First, as noted already, Kyrios is used to indicate "equality with God" as in Philippians, where Paul also uses the expression "in the form of God." In fact, the use of the term "Lord" often occurred in a worship-setting where the early Christians called upon Jesus as Lord (cf. Werner Kramer, Christ, Lord, Son of God, London, SCM Press, 1966, p. 16g ff) and worshipped him as God.
...Jesus is called Lord because of His victory over sin and death in the resurrection
In 1 Corinthians 16:22, for example, Saint Paul writes: "If anyone does not love the Lord, let him be accursed. Marana tha." Here Paul cites the Aramaic phrase which means, "Come, Lord Jesus!" This reminds us that the use of the word "Lord" in Saint Paul comes from biblical roots rather than the pagan cults. In 1 Corinthians 12:3 Saint Paul contrasts blaspheming against Jesus with confessing Him as Lord: "...no one can say, 'Jesus is Lord,' except by the Holy Spirit." Paul's hymn in the Letter to the Ephesians addresses Jesus as Lord in praise and worship: "Praised be the God and Father of our Lord Jesus Christ!" (Ephesians 1:3).
Saint Paul also makes it a point to use the term "kyrios" in connection with the Lord's Supper, the Eucharist (cf. 1 Corinthians 10:21; 11:27).
Most often, Jesus is called Lord because of His victory over sin and death in the resurrection. This shines forth very clearly in Philippians where Jesus is exalted as Lord precisely because He submitted to the Cross (cf. Philippians 2:9-11). For the same reason, Paul exhorts the Romans to confess Jesus as Lord: "...if you confess with your mouth that Jesus is Lord and believe in your heart that God raised him from the dead, you will be saved" (Romans 10:9). Truly He is "Lord both of the dead and the living" (Romans 14:9).

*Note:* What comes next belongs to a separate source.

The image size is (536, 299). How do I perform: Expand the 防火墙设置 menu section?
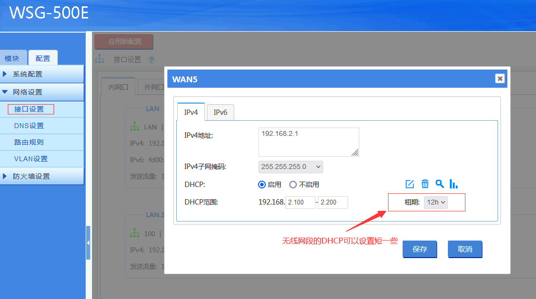coord(42,176)
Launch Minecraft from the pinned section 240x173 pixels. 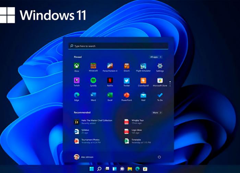93,66
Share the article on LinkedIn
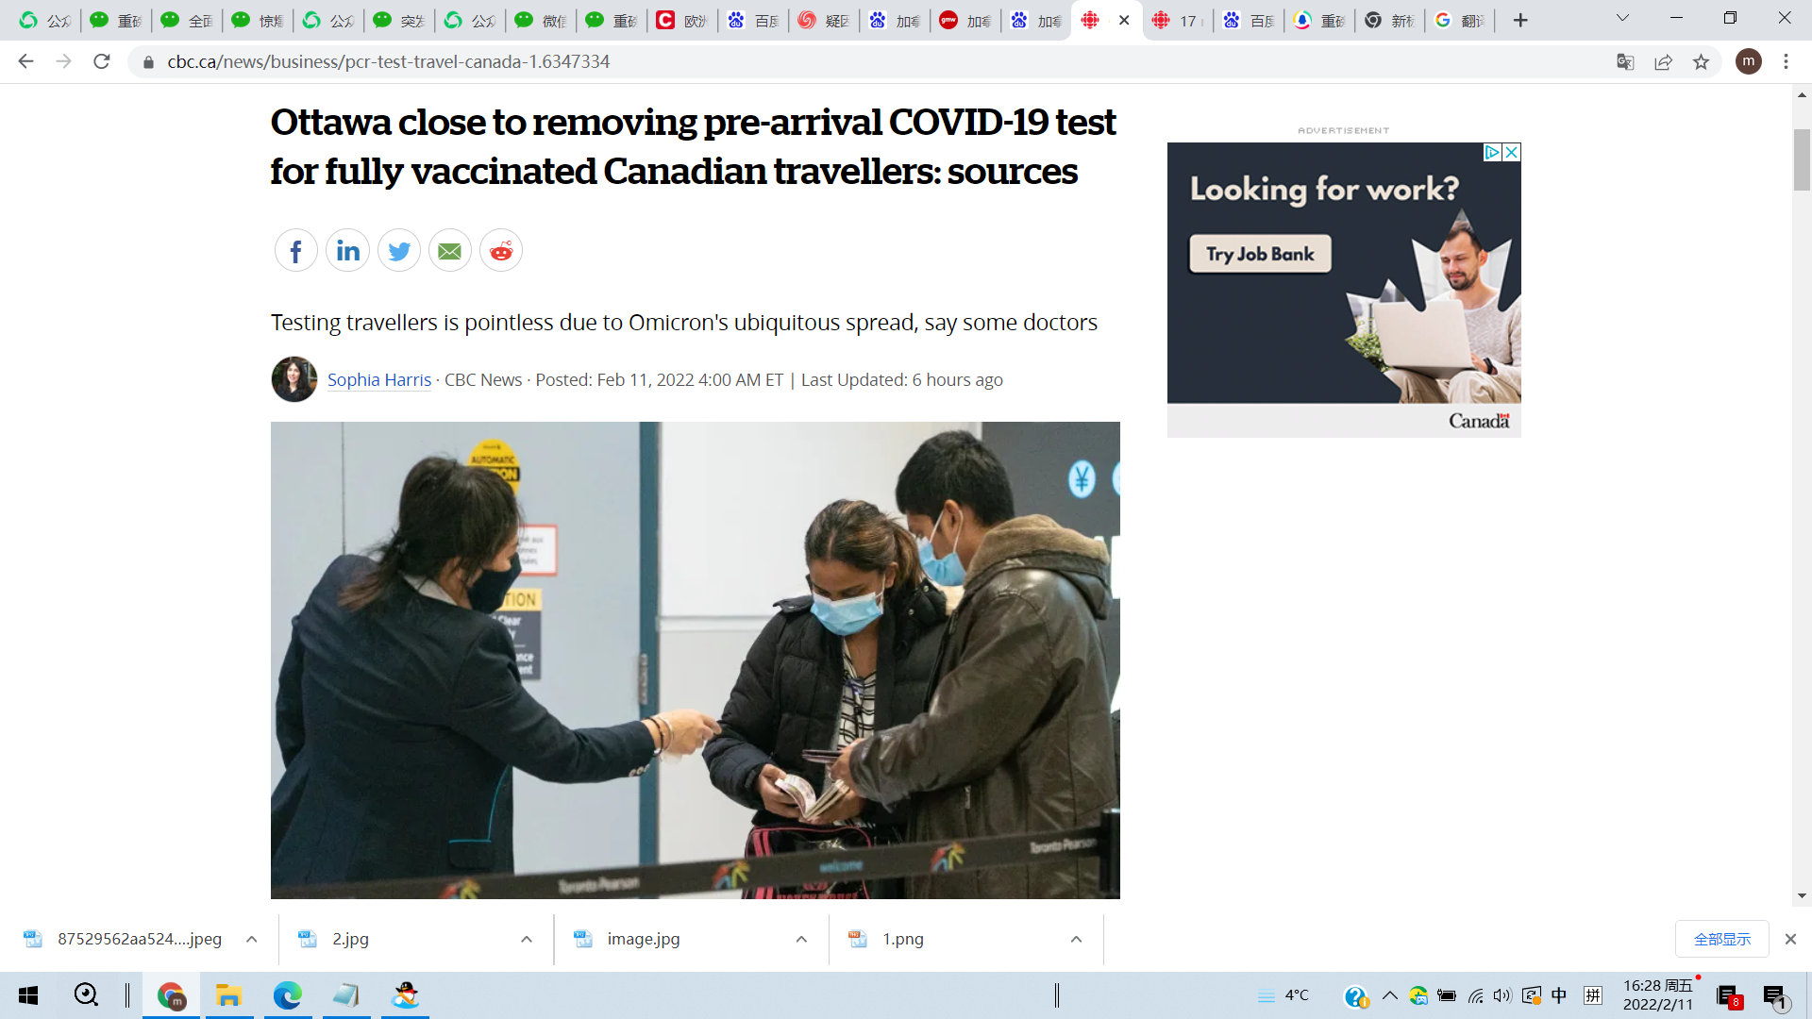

Finally, the term "Lord" must be understood as key in the Father's mysterious plan for the redemption of the world, as in Ephesians 1:10. All things are to be summed up and consummated in Jesus as Lord.
All of which brings us back to the story that got us started – the parishioner who almost left the Church because she wasn't entirely sure that we Catholics confess Jesus as Lord. In this complex and troubled world in which so many unworthy things tend to preoccupy us, we truly must confess Jesus as Lord.
This is not fundamentalism, but it is fundamental to our identity as believing, practicing Catholics. Jesus as Messiah, Son of God, Savior and Lord, must be the foundation of our lives.
And we can tell that He is when pray from the heart each day, attend Mass on Sunday when the Lord gives us Himself as food and drink, seek reconciliation, and strive to lead lives of integrity and generosity.
May we truly say with our lips and our lives, in the power of the Holy Spirit, "Jesus Christ is Lord!"